Written exercise =
Repeat verbatim the records between the lines holding "1012x630 pixels. Task: Click" and "Action: 1105,234", inclusive.

==================================================

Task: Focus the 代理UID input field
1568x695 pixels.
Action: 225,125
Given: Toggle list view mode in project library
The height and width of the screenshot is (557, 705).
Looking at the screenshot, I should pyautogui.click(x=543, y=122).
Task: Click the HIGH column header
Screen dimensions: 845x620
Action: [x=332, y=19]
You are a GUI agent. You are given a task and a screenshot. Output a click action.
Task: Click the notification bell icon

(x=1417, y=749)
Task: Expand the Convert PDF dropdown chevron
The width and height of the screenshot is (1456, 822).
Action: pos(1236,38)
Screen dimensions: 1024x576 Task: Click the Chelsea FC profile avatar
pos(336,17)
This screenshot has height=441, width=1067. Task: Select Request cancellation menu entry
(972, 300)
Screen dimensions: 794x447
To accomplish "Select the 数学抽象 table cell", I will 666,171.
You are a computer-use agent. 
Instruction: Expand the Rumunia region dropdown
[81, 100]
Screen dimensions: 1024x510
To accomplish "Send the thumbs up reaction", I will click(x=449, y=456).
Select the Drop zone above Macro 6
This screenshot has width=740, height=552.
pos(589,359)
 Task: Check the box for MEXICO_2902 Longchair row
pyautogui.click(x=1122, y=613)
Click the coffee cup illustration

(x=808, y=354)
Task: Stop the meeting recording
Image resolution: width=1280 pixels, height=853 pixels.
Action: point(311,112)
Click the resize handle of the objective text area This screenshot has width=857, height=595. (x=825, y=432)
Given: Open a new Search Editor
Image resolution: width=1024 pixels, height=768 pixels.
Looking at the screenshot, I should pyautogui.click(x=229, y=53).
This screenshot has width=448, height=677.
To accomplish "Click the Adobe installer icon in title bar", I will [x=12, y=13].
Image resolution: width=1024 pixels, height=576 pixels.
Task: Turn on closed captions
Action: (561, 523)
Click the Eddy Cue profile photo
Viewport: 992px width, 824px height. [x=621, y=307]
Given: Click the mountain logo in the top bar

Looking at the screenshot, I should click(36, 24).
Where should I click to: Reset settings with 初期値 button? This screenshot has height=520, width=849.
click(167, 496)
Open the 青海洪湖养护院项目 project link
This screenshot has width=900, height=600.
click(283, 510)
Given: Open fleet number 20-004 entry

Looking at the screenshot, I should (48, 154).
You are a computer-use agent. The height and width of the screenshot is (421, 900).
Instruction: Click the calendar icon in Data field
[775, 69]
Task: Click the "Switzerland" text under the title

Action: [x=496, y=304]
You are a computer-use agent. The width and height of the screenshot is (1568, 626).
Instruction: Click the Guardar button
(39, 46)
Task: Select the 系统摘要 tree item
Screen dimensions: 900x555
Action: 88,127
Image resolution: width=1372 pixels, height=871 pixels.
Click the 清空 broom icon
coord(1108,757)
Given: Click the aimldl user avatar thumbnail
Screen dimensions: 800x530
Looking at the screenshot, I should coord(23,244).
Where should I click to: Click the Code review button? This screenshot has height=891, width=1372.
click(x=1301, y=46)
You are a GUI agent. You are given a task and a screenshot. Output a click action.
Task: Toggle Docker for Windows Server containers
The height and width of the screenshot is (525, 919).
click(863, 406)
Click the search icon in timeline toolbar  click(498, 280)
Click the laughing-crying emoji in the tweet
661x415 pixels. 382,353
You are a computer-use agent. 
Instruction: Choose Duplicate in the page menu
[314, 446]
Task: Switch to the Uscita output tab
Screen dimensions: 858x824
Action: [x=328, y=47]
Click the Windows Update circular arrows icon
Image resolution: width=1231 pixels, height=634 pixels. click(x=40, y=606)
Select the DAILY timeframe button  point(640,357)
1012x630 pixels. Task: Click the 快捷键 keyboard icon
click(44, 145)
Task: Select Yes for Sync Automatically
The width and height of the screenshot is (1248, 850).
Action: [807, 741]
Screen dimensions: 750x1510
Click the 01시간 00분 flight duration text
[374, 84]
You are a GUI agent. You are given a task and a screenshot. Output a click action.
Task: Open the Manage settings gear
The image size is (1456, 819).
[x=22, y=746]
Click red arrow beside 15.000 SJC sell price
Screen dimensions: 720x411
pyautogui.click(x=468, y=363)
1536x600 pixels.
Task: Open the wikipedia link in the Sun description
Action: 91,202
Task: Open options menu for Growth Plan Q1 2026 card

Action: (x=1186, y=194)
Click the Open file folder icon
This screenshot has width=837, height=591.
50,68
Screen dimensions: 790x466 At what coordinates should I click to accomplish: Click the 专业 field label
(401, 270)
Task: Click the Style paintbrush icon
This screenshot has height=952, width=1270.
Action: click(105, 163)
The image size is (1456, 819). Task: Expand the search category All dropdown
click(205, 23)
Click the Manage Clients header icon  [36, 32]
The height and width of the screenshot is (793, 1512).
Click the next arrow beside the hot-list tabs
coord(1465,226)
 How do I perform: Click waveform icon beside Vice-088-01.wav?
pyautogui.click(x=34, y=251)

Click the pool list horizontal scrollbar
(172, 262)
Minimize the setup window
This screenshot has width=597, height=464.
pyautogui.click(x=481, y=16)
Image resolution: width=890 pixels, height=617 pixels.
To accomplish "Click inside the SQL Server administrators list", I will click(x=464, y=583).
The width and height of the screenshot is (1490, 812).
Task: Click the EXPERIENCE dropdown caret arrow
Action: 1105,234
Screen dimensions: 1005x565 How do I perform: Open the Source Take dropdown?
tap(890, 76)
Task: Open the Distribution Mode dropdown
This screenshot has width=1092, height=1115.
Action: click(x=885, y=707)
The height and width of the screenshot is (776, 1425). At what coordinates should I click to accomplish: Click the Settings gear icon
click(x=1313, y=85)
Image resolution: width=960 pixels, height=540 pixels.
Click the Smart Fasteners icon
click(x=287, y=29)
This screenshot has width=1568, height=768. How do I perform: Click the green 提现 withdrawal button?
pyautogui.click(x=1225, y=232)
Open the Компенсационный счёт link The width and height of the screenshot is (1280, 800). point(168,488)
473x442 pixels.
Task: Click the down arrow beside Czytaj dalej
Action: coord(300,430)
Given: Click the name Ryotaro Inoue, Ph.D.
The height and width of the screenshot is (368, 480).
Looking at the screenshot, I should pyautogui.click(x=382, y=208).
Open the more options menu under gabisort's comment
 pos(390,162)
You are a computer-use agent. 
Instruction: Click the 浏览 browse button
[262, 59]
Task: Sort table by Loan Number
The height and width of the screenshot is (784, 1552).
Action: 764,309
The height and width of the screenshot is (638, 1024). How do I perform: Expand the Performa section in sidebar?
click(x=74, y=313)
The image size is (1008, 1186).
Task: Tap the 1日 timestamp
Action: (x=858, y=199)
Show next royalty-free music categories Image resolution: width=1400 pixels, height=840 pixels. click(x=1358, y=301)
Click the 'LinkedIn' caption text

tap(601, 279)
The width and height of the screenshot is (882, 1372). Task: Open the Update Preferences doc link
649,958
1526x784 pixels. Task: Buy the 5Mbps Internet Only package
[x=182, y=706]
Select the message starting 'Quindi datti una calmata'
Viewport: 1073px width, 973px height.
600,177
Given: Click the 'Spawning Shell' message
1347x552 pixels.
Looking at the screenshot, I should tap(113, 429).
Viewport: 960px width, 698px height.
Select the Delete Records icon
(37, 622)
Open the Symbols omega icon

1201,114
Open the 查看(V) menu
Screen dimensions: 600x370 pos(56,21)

==================================================

Task response =
1012x630 pixels. Task: Click the 快捷键 keyboard icon
click(44, 145)
Task: Select Yes for Sync Automatically
The width and height of the screenshot is (1248, 850).
Action: [807, 741]
Screen dimensions: 750x1510
Click the 01시간 00분 flight duration text
[374, 84]
You are a GUI agent. You are given a task and a screenshot. Output a click action.
Task: Open the Manage settings gear
The image size is (1456, 819).
[x=22, y=746]
Click red arrow beside 15.000 SJC sell price
Screen dimensions: 720x411
pyautogui.click(x=468, y=363)
1536x600 pixels.
Task: Open the wikipedia link in the Sun description
Action: 91,202
Task: Open options menu for Growth Plan Q1 2026 card

Action: (x=1186, y=194)
Click the Open file folder icon
This screenshot has width=837, height=591.
50,68
Screen dimensions: 790x466 At what coordinates should I click to accomplish: Click the 专业 field label
(401, 270)
Task: Click the Style paintbrush icon
This screenshot has height=952, width=1270.
Action: click(105, 163)
The image size is (1456, 819). Task: Expand the search category All dropdown
click(205, 23)
Click the Manage Clients header icon  [36, 32]
The height and width of the screenshot is (793, 1512).
Click the next arrow beside the hot-list tabs
coord(1465,226)
 How do I perform: Click waveform icon beside Vice-088-01.wav?
pyautogui.click(x=34, y=251)

Click the pool list horizontal scrollbar
(172, 262)
Minimize the setup window
This screenshot has width=597, height=464.
pyautogui.click(x=481, y=16)
Image resolution: width=890 pixels, height=617 pixels.
To accomplish "Click inside the SQL Server administrators list", I will click(x=464, y=583).
The width and height of the screenshot is (1490, 812).
Task: Click the EXPERIENCE dropdown caret arrow
Action: 1105,234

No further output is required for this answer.